Taste of Dublin gets started under cloudless skies

Derry Clarke, Ross Lewis, Kevin Thornton, Michel Roux Jr to feature at food festival

Dominique McMullan takes a tour around the Taste of Dublin festival and chats to Michel Roux Jr and Kevin Thornton about what people can expect. Video: Daniel O'Connor


The 10th Taste of Dublin began under cloudless skies as the first of 37,000 people expected to attend the four-day event arrived on site in Iveagh Gardens.

The Taste of Dublin first began in 2006 and has survived the recession to emerge as a fixture of the summer calendar in Ireland.

Organiser Avril Bannerton anticipates that the crowd this year will be up on the “helicopter years” of the Celtic Tiger.

Tickets have sold out for Thursday and Friday evenings. Some 2,500 foreign visitors are expected for the weekend.

The weather looks good for Thursday and Friday. Saturday and Sunday will be mostly dry and bright with the odd shower. Nothing like the bad weather which affected the recent Bloom festival is expected.

The concentration of culinary talent at one event is unprecendented with 10 Michelin-starred chefs having a presence on site at Iveagh Gardens over the four days.

Among them are Derry Clarke, Ross Lewis, Kevin Thornton and Michel Roux Jr.

The launch on Thursday morning was unfortunate timing for the Minister for Agriculture Simon Coveney who arrived early and spoke of the privilege of being a minister just minutes before news broke elsewhere of a suspected BSE case in Co Louth.

“It has been fantastic to be the minister with responsibility for the food industry over the last four years. It has been a transformational period around the food industry. The period from 2012 to 2020 has been a real change period for Irish agriculture.

“Irish food has moved into the premium space at a chef level and production level. We are as good as any country in the world at not just producing food but preparing it.”

No sooner had he spoken the words but he had to hurry away to deal with the news.

This year’s Taste of Dublin festival has 21 restaurants and almost 100 artisan producers showcasing their wares.

The food and drink industry emerged from the recession with its reputation enhanced.

Mr Coveney said agriculture is the most important sector directly and indirectly 200,000 people, but had been described by previous governments as a “sunset industry”.
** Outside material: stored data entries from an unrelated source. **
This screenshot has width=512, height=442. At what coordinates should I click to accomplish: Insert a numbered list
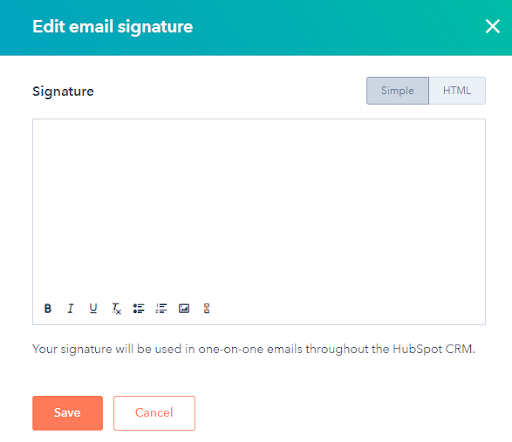(161, 308)
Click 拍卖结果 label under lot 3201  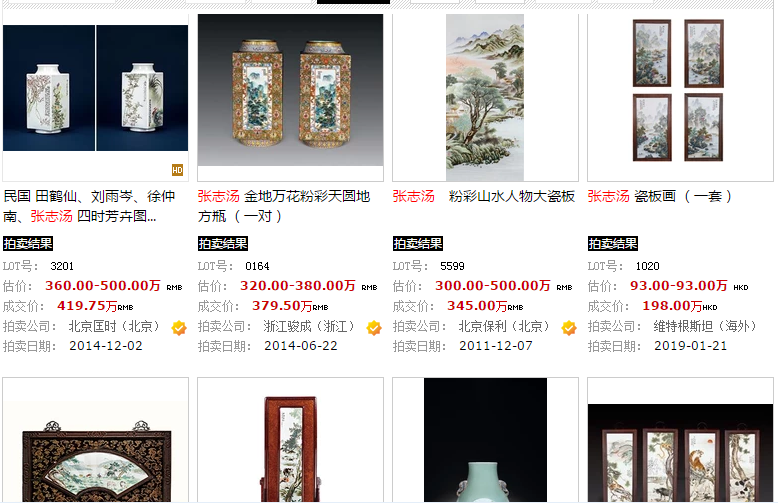coord(28,244)
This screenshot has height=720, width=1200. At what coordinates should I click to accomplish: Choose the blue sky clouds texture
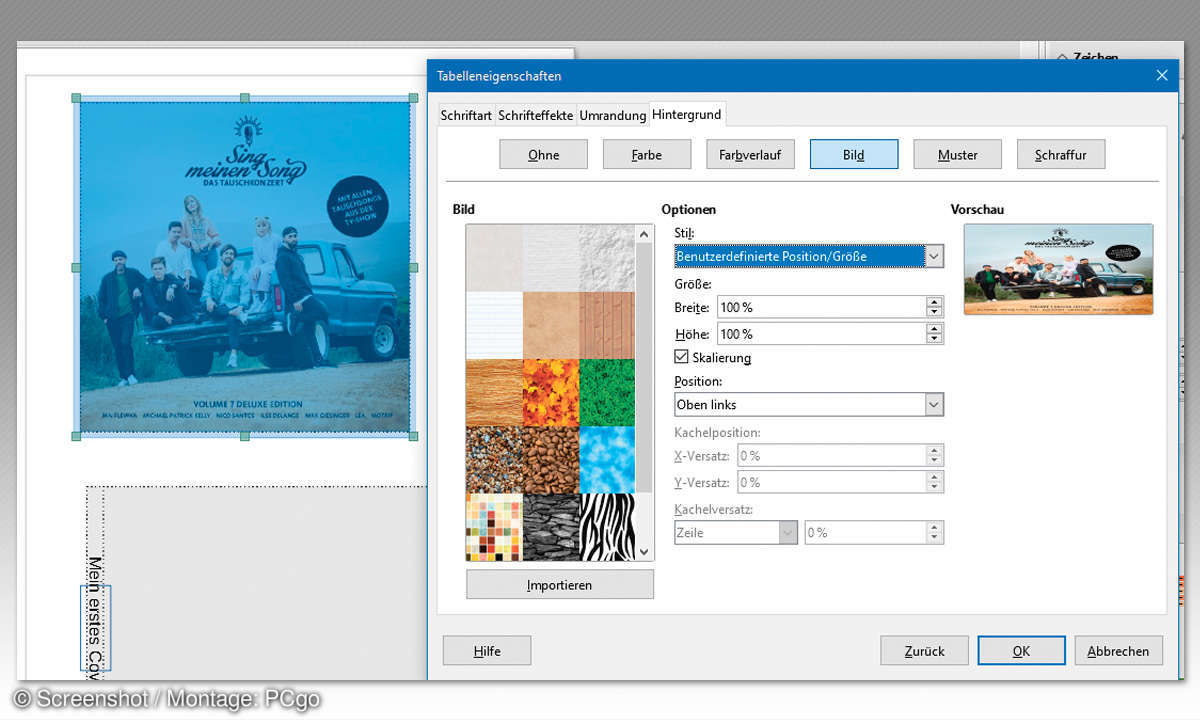click(x=607, y=459)
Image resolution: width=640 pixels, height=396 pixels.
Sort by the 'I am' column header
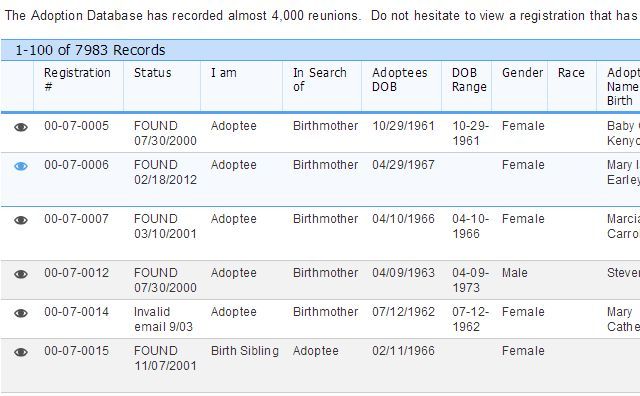pyautogui.click(x=224, y=73)
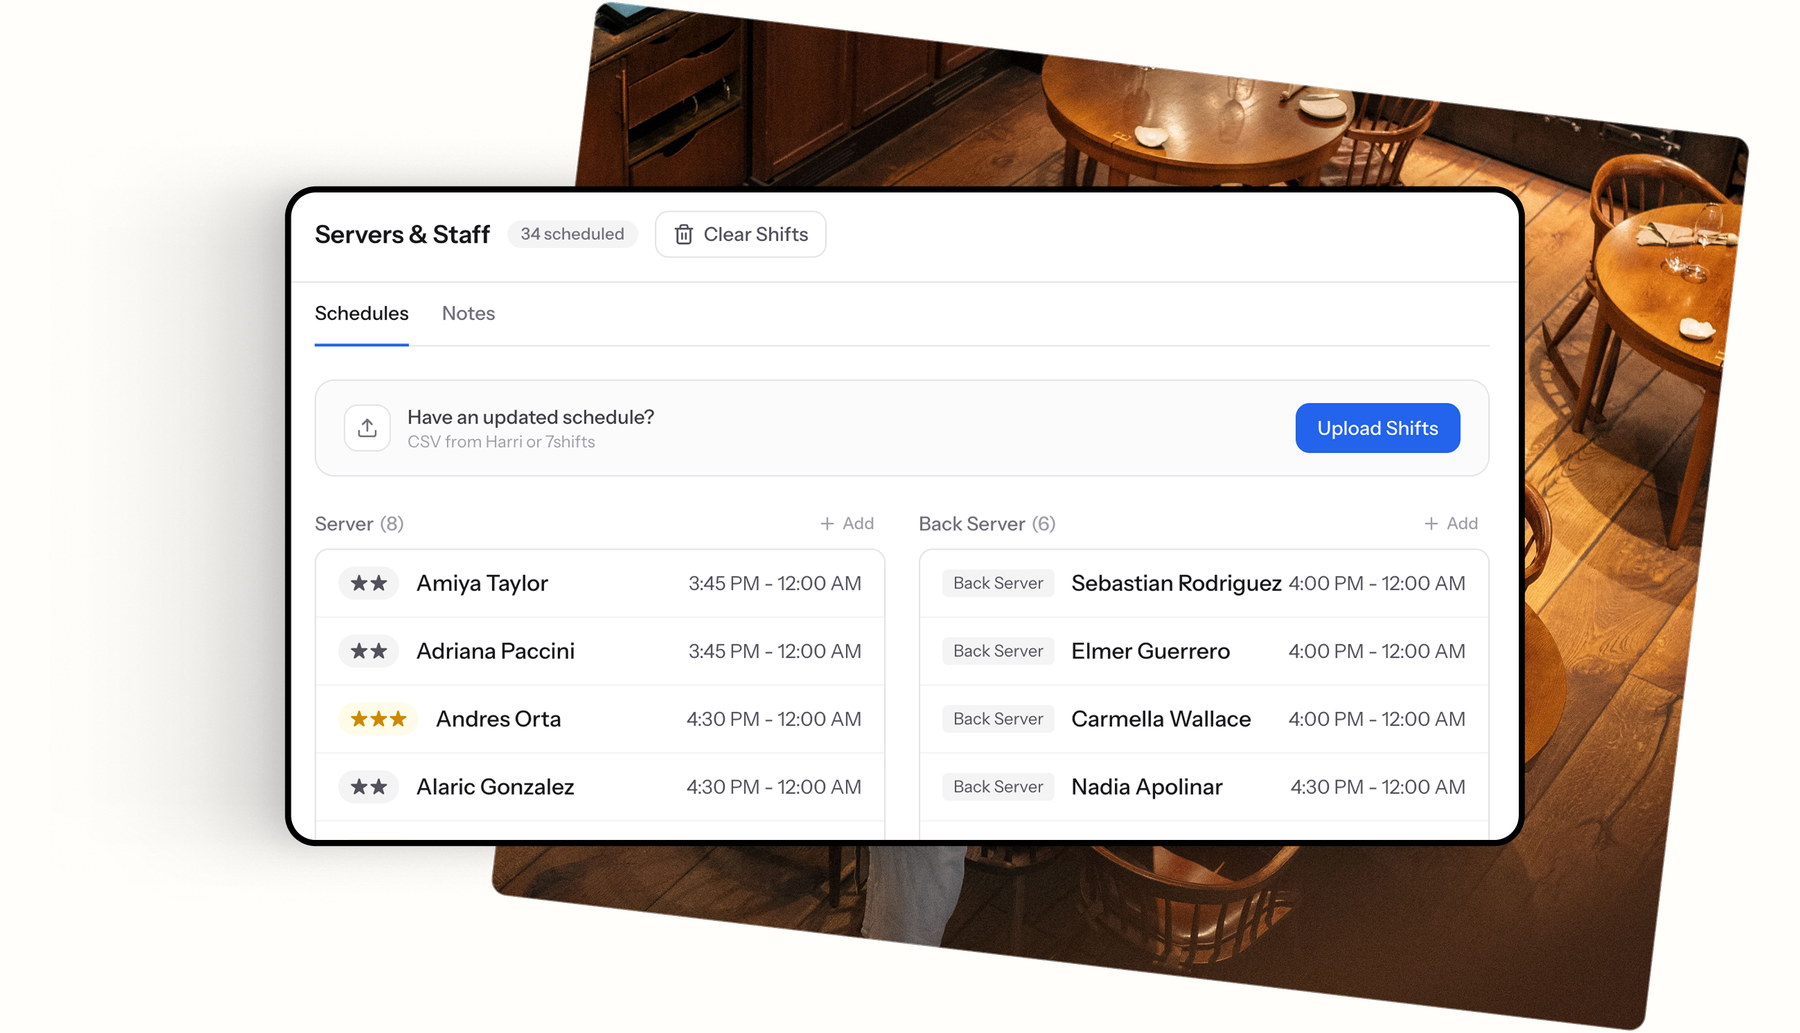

BSE notwithstanding, the news is unlikely to affect either the festival this weekend or the long-term future of the agricultural industry in Ireland.

Michel Roux Jr, the owner of the two starred Le Gavroche concurred described Ireland as “God’s larder” and blessed with great ingredients, a common refrain.
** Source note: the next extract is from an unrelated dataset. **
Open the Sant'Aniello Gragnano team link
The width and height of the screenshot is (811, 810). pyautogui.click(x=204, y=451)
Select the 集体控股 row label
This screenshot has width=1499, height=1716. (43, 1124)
Irish chefs have travelled and brought a cosmopoliton edge to Irish cooking which had not been there in the past. “The food scene in the big cities especially Dublin is vibrant,” he added.
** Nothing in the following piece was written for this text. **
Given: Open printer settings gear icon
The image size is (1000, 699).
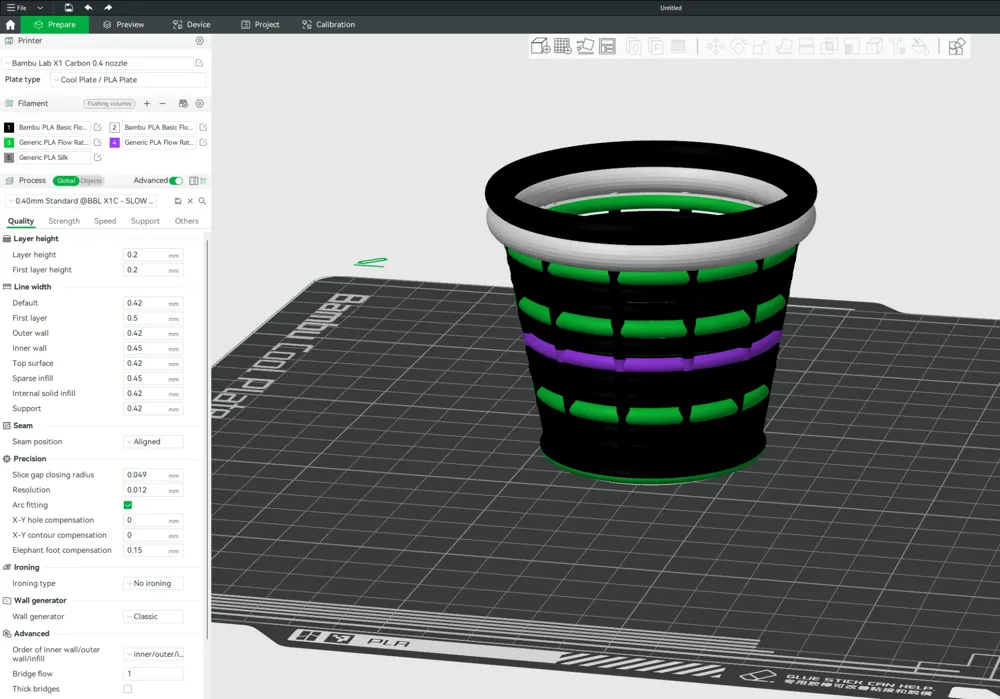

Another Michelin starred chef Kevin Thornton said there was no cause for complacency about Irish food despite all the warm plaudits it has been attracting.

“We need to be the leaders of what we do rather than doing things just because England did this or Copenhagen did that,” he said.

“How many countries can you go and collect your own scollops, seaweed and come back for service? We have amazing produce.”